**ACTIVITY:**
Quote, with no changes, the lines that run from the top of the material to the line with "Svietidlá (38, 224)", both included.

=== Section Start ===

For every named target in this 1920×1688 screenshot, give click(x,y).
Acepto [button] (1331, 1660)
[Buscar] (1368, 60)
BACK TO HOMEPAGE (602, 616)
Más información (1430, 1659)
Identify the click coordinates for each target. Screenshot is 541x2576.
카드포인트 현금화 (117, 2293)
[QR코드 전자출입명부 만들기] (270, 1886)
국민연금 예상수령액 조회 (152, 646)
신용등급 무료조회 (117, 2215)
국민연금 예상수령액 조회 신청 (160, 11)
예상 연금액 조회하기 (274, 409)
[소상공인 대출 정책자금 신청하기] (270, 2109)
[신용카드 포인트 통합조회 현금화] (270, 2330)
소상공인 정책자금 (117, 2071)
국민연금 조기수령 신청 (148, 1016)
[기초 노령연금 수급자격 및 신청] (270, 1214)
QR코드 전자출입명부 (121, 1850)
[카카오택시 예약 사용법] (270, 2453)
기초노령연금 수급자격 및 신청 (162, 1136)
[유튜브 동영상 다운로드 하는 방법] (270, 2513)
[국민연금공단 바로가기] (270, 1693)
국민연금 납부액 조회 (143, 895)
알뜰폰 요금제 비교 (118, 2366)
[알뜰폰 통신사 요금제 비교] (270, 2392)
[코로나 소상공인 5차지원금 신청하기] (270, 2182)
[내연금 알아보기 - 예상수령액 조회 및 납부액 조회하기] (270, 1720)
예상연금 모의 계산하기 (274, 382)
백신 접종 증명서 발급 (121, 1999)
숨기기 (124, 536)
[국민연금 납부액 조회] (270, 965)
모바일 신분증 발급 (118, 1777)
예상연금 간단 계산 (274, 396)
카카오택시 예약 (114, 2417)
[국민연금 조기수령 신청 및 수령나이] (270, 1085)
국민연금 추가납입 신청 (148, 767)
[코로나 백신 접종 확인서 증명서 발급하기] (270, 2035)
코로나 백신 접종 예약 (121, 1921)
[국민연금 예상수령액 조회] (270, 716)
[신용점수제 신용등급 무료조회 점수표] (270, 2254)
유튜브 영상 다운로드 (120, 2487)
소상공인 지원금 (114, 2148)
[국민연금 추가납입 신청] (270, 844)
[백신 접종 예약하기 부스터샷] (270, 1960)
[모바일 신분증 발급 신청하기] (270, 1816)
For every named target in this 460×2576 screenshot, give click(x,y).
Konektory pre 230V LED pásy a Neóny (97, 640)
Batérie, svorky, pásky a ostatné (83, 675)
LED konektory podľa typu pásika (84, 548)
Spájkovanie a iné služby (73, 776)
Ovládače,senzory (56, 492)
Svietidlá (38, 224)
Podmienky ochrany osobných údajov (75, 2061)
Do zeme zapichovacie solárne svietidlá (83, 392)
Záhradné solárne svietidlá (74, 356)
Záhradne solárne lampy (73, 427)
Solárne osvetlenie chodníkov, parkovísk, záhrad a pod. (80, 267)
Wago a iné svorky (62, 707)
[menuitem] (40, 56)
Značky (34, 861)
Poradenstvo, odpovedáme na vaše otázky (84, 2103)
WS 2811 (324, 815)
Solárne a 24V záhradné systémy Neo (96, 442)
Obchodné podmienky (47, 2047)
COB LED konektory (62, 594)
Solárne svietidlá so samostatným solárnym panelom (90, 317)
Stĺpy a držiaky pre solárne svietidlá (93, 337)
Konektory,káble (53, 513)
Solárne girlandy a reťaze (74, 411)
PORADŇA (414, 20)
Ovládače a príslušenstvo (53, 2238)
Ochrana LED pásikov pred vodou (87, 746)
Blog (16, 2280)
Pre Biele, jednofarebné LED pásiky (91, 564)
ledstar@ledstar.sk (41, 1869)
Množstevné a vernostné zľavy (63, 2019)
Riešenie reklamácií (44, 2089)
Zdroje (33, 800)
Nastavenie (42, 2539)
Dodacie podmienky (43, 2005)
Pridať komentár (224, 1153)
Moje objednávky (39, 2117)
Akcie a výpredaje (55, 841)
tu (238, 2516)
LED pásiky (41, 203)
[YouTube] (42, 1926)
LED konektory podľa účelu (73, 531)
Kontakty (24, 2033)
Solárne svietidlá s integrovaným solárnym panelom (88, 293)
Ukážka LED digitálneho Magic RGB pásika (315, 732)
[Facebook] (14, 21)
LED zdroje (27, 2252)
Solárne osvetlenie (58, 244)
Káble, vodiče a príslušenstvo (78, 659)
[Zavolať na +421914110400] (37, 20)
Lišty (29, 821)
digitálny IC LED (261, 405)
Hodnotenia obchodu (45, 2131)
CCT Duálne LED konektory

=== Section End ===

**TASK RESULT:**
For every named target in this 1920×1688 screenshot, give click(x,y).
Acepto [button] (1331, 1660)
[Buscar] (1368, 60)
BACK TO HOMEPAGE (602, 616)
Más información (1430, 1659)
Identify the click coordinates for each target. Screenshot is 541x2576.
카드포인트 현금화 (117, 2293)
[QR코드 전자출입명부 만들기] (270, 1886)
국민연금 예상수령액 조회 (152, 646)
신용등급 무료조회 (117, 2215)
국민연금 예상수령액 조회 신청 (160, 11)
예상 연금액 조회하기 (274, 409)
[소상공인 대출 정책자금 신청하기] (270, 2109)
[신용카드 포인트 통합조회 현금화] (270, 2330)
소상공인 정책자금 (117, 2071)
국민연금 조기수령 신청 (148, 1016)
[기초 노령연금 수급자격 및 신청] (270, 1214)
QR코드 전자출입명부 (121, 1850)
[카카오택시 예약 사용법] (270, 2453)
기초노령연금 수급자격 및 신청 (162, 1136)
[유튜브 동영상 다운로드 하는 방법] (270, 2513)
[국민연금공단 바로가기] (270, 1693)
국민연금 납부액 조회 (143, 895)
알뜰폰 요금제 비교 (118, 2366)
[알뜰폰 통신사 요금제 비교] (270, 2392)
[코로나 소상공인 5차지원금 신청하기] (270, 2182)
[내연금 알아보기 - 예상수령액 조회 및 납부액 조회하기] (270, 1720)
예상연금 모의 계산하기 (274, 382)
백신 접종 증명서 발급 (121, 1999)
숨기기 (124, 536)
[국민연금 납부액 조회] (270, 965)
모바일 신분증 발급 (118, 1777)
예상연금 간단 계산 (274, 396)
카카오택시 예약 (114, 2417)
[국민연금 조기수령 신청 및 수령나이] (270, 1085)
국민연금 추가납입 신청 (148, 767)
[코로나 백신 접종 확인서 증명서 발급하기] (270, 2035)
코로나 백신 접종 예약 (121, 1921)
[국민연금 예상수령액 조회] (270, 716)
[신용점수제 신용등급 무료조회 점수표] (270, 2254)
유튜브 영상 다운로드 (120, 2487)
소상공인 지원금 (114, 2148)
[국민연금 추가납입 신청] (270, 844)
[백신 접종 예약하기 부스터샷] (270, 1960)
[모바일 신분증 발급 신청하기] (270, 1816)
For every named target in this 460×2576 screenshot, give click(x,y).
Konektory pre 230V LED pásy a Neóny (97, 640)
Batérie, svorky, pásky a ostatné (83, 675)
LED konektory podľa typu pásika (84, 548)
Spájkovanie a iné služby (73, 776)
Ovládače,senzory (56, 492)
Svietidlá (38, 224)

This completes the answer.